◆ **SOURCE EXCERPT**:
-- begin --
What follows is a blow by blow description of the games so far.


Game 1, October 4
Berlin Wall

Lucena, the fifteenth-century chess theoretician, would be happy. His advice to distract the opponent with blinding light was unwittingly followed in Bahrain. According to match director Malcolm Pein, on Oct. 3, the day before the first game, world-champion Kramnik asked to examine the pieces. To the surprise of the match organizers, he pronounced them unacceptable because he said they were too shiny and reflected the stage lights. He left the playing area, and the organizers were dismayed, worried that he might refuse to play. "First we got some sandpaper," noted Pein, "but this ruined the pieces." They then bought some dark varnish and hastily painted the pieces to try to reduce the glare. But the next day, the pieces were too sticky to touch. "We faced the prospect of Kramnik picking up his kings pawn and being unable to let go," said Pein. "Frankly I was panicking and I was not alone." Just before the game, someone had the clever idea of placing the pieces in the refrigerator to hasten the drying. Kramnik then found them to be acceptable. Deep Fritz, of course, was oblivious to all the fuss.
-- end --
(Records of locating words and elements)
-- begin --
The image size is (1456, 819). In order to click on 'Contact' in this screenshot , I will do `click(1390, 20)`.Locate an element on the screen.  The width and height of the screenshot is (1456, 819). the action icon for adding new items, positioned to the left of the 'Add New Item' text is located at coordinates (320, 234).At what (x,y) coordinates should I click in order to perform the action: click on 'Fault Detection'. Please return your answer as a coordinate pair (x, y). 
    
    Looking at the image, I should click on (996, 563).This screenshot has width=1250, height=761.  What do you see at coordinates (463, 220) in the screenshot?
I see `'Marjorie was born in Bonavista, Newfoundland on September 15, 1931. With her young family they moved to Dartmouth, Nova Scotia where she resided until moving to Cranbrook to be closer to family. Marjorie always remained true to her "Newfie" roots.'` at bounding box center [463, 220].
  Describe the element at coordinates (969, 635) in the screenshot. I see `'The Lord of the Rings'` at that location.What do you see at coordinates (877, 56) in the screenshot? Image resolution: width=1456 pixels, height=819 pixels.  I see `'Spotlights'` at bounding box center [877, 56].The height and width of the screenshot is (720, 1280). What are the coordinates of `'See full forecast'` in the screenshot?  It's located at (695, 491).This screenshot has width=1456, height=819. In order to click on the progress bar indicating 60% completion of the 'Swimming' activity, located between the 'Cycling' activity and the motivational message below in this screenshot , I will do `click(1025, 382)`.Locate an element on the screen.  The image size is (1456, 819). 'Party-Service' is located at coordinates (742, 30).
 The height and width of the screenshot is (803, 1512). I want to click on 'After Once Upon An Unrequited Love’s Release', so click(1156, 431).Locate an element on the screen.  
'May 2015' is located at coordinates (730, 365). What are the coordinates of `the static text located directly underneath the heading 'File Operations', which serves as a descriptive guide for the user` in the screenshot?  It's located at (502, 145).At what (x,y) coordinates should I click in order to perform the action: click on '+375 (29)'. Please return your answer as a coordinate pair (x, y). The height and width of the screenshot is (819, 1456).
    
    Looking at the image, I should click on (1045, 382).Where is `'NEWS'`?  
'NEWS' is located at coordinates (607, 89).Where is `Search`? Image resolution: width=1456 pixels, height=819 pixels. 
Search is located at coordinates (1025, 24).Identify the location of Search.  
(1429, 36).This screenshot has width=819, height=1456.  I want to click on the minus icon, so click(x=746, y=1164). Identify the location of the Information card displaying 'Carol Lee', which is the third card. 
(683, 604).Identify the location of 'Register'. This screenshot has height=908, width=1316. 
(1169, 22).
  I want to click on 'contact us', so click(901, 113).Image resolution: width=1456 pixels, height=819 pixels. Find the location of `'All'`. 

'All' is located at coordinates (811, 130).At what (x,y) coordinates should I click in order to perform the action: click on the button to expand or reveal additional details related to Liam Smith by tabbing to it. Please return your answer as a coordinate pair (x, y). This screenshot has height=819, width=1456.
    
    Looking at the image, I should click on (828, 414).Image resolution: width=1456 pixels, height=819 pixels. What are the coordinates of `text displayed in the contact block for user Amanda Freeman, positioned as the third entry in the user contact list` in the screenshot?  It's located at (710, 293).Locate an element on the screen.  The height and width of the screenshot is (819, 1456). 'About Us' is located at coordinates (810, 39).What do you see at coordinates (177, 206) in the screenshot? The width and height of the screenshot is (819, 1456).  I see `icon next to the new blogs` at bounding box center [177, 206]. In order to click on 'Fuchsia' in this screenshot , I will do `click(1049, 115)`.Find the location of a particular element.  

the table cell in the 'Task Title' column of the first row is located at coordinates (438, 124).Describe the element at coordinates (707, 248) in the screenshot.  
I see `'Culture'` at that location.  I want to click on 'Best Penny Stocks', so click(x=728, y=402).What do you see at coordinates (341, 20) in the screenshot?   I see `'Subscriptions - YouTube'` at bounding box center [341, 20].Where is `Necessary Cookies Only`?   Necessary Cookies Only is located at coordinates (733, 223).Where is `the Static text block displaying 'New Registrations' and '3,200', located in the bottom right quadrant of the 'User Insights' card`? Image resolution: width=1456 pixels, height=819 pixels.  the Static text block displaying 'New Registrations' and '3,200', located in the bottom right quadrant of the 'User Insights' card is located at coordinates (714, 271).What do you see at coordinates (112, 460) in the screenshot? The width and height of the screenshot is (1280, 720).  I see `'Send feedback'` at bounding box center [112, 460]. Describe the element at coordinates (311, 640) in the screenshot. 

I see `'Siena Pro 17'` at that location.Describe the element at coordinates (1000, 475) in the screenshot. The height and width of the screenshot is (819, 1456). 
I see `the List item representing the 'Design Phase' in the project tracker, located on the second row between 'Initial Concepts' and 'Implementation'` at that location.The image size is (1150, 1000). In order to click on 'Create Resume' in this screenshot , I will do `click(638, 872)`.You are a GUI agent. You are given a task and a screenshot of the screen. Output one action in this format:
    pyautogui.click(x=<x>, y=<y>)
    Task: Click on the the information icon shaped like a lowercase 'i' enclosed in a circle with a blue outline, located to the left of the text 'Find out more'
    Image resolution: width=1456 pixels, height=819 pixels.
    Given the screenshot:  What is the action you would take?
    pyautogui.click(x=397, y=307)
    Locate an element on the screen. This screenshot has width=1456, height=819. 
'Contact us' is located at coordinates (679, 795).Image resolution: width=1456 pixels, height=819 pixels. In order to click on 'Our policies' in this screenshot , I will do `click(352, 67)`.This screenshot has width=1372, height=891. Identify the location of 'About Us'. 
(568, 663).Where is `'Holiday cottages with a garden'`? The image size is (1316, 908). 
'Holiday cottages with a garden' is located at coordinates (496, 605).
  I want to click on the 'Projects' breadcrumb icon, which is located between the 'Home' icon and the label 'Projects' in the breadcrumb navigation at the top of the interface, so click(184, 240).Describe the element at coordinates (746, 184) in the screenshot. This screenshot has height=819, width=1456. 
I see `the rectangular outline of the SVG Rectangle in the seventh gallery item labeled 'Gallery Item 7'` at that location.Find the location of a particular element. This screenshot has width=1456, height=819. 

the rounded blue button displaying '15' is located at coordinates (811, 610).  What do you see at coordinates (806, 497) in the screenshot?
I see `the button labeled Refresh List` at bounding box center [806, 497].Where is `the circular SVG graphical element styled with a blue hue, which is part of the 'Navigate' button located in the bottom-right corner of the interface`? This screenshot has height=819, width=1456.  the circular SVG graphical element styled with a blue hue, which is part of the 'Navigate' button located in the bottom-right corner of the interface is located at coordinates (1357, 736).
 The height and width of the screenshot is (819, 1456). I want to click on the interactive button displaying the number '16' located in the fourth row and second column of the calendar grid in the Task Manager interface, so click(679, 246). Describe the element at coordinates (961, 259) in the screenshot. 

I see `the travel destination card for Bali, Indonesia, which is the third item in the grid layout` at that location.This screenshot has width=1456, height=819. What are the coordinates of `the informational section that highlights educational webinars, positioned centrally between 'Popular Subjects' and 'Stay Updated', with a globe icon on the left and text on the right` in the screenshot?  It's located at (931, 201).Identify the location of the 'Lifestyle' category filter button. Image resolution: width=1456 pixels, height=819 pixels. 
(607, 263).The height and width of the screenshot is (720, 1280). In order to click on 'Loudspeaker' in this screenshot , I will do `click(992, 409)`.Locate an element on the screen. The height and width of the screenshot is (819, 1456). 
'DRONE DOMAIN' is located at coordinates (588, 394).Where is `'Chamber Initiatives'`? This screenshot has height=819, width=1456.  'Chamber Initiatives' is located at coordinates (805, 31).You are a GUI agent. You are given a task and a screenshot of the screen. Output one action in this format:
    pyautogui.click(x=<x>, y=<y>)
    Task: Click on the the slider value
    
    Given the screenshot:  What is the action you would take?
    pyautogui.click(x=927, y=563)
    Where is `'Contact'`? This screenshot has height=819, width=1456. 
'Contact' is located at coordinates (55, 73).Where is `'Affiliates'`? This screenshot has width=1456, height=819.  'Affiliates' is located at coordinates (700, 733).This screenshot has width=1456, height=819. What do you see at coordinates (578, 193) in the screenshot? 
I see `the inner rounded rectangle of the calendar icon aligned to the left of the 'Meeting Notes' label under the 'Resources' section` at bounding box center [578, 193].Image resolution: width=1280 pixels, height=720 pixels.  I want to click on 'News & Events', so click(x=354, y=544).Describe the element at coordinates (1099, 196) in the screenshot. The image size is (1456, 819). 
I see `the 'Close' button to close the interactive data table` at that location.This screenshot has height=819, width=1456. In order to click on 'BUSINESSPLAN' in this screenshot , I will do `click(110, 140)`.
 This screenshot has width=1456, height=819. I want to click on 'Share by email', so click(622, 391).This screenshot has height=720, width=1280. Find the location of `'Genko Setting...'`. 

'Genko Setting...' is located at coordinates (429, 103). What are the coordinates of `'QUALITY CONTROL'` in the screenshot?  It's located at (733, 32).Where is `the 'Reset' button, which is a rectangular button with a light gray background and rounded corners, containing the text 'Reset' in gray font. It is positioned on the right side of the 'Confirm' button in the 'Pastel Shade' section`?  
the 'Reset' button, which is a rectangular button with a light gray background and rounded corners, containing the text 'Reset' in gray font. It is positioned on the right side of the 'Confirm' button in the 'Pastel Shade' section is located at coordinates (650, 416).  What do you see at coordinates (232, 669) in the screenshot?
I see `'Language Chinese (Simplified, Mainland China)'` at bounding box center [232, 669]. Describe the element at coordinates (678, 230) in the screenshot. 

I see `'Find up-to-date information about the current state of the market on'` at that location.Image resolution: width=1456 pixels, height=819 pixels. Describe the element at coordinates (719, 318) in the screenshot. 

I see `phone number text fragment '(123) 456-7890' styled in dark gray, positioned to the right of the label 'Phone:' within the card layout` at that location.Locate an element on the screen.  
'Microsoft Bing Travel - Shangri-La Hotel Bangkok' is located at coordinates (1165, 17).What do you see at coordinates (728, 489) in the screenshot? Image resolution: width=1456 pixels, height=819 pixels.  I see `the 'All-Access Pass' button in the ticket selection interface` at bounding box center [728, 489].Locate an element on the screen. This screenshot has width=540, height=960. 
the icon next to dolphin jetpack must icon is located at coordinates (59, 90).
-- end --
Can you continue the chess match report, picking up right after its last sentence? The listing plays no part in this.

In the first game, Fritz was White, which meant that it had the advantage of moving first. The game ended in a draw in a disappointingly short two and half hours, after only 28 moves. But what the game lacked in longevity, it made up for in intrigue. In reply to Fritz's "Ruy Lopez," a sequence of opening moves favored by Garry Kasparov and Bobby Fischer, Kramnik adopted a defense known as the Berlin Wall, appropriate for a match against a German computer. The queens were swapped early, depriving Fritz of the chance to guide the game into the kind of tactical free-for-all in which computers thrive. For the first half of the game, Fritz strangely repeated the moves of a game that Kasparov had once played against Kramnik when the older K was dethroned as world champion. Everyone expected the computer to have prepared a stunning improvement on Kasparov's play — otherwise, why would it repeat the moves that had gotten him nowhere? — but it didn't unleash a stronger move. After they swapped all pieces except for the dark-squared bishops and seven pawns apiece, the game came down to an endgame in which the computer had a slight advantage and could have taxed Kramnik's defensive skills. But instead Fritz threw away its advantage with a lemon of a move, and Kramnik easily equalized into a sterile position where the pawns were locked, stopping progress by either side. They promptly agreed on a draw. After making such a horrible a move, "a human would brood about it, and probably suffer for the rest of the match," Russian grand master Peter Svidler said. "The computer, however, feels no shame."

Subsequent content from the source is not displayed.